A school project analyzing a toy dataset from Kaggle consisting of 16 variables:

  1. Country
  2. Year
  3. Headline Consumer Price Inflation
  4. Energy Consumer Price Inflation
  5. Food Consumer Price Inflation
  6. Official Core Consumer Price Inflation
  7. Producer Price Inflation
  8. GDP deflator index growth rate
  9. Continent/Region
  10. Score
  11. GDP per capita
  12. Social support
  13. Healthy life expectancy at birth
  14. Freedom to make life choices
  15. Generosity
  16. Perceptions of corruption

After the csv file is downloaded and put into RStudio, my team wished to test all the columns for significance in regards to score (World Happiness Index score), we could do this using multiple linear regression.

Significant variables

With this intent, we first looked at the missing-ness of each column:

colSums(is.na(df)) / nrow(df) * 100

And removed those columns that have a significant amount of N/A values. We identified 2 such columns; Official Core Consumer Price Inflation and Producer Price Inflation.
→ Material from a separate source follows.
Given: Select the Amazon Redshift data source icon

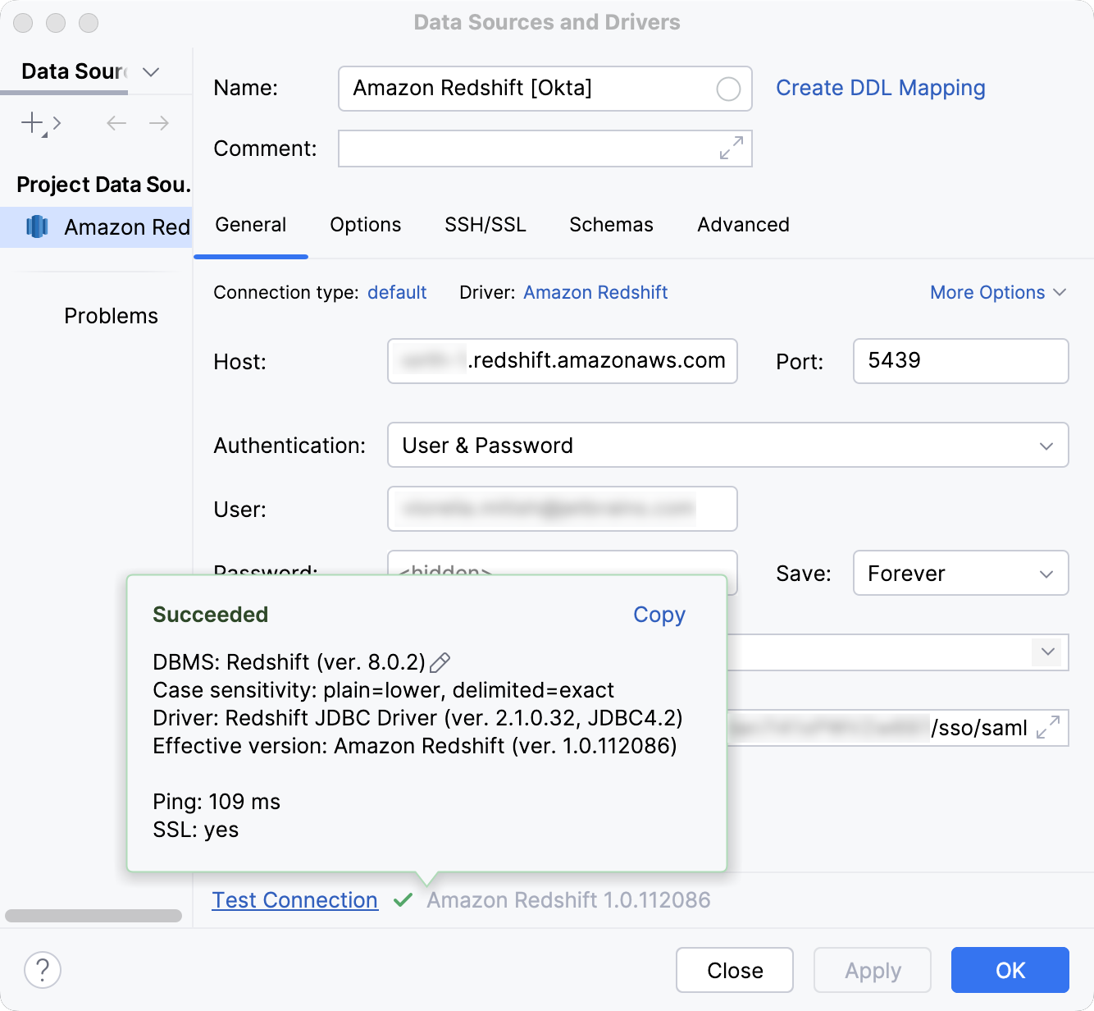Looking at the screenshot, I should point(37,227).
df <- df %>% select(-`Official Core Consumer Price Inflation`) %>% select(-`Producer Price Inflation`)

Before doing multiple linear regression, we removed Country and Continent/Region to reduce the amount of dummy binary variables. This adds an assumption that countries and continents/regions does not affect the happiness score, a reasonable assumption we felt - but thinking back on it now, certain countries do have branding and inherent bias to its name. The United States' American dream, for example, or the stigma against countries in the African continent, or the European Union's relatively high standard of living, etcetera.
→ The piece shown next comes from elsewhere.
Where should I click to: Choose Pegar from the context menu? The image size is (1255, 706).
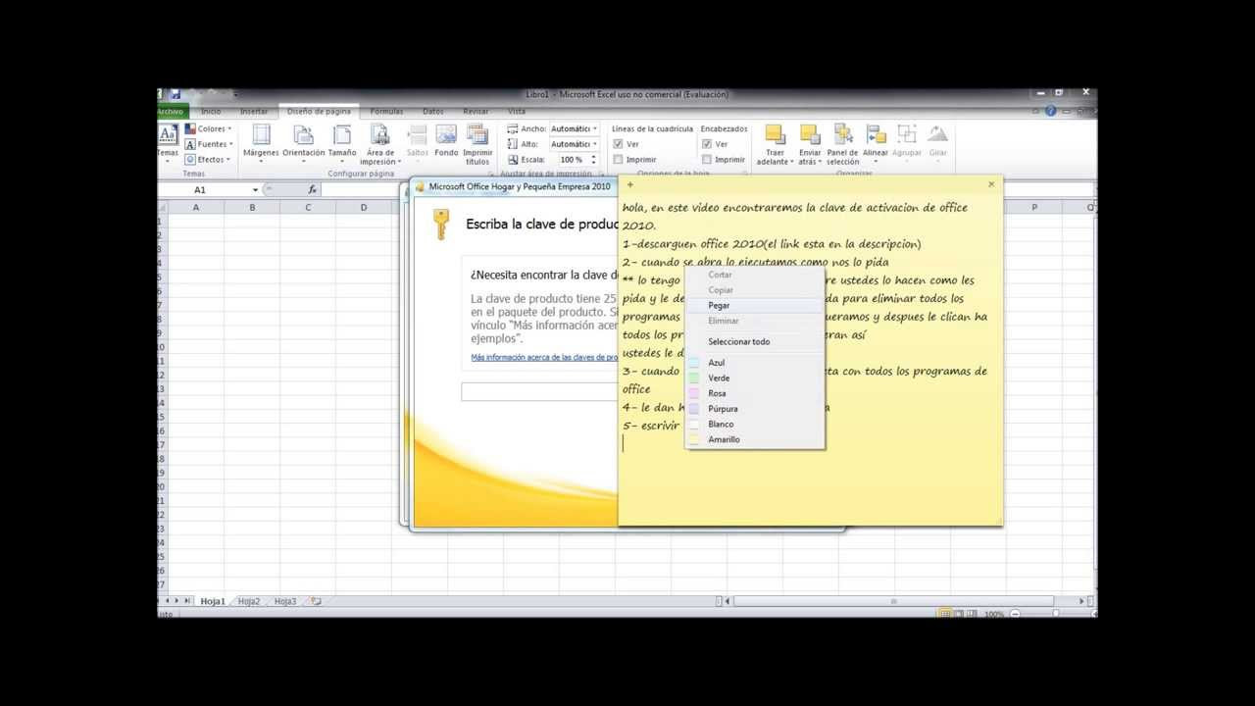(x=719, y=305)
After running multiple linear regression we have discovered these variables are significant:

  1. Year
  2. Energy Consumer Price Inflation
  3. GDP per Capita
  4. Social support
  5. Healthy life expectancy at birth
  6. Freedom to make life choices
  7. Generosity
  8. Perceptions of corruption

Imputation

After finding out the significant columns, we need to decide how to handle all the missing values. The team agreed we should do imputation, however, with no way to know the relationship between the missing and recorded data (as we are not part of the collection process), predictive mean matching (PMM) imputation was brought up as a method. I argued that the best practice was stochastic regression by country.

In short, we faced two choices at this point in time:

  1. Global PMM imputation - less work, less accurate imputation variance
  2. by Country stochastic linear regression imputation - more work, more accurate imputation variance

It was a big disagreement - I tried stochastic linear regression but could not make it work, I worried there wasn't enough data for some countries which only filled in some categories(columns) and/or years, my solution was to take those countries out, which was disagreed on by the team again. At an impasse, there was a need for an arbitrator, so we emailed the professor for guidance

With this advice, it was clear that we should just go ahead with stochastic regression imputation on the countries regardless that some of them had missing years and/or columns. During the school project, out of time and skill, we had gone against this directive and used a global blanket predictive mean method (PMM) of imputation, but now, I will attempt to fill in missing years with blank rows and attempt to fill them out with imputation per country.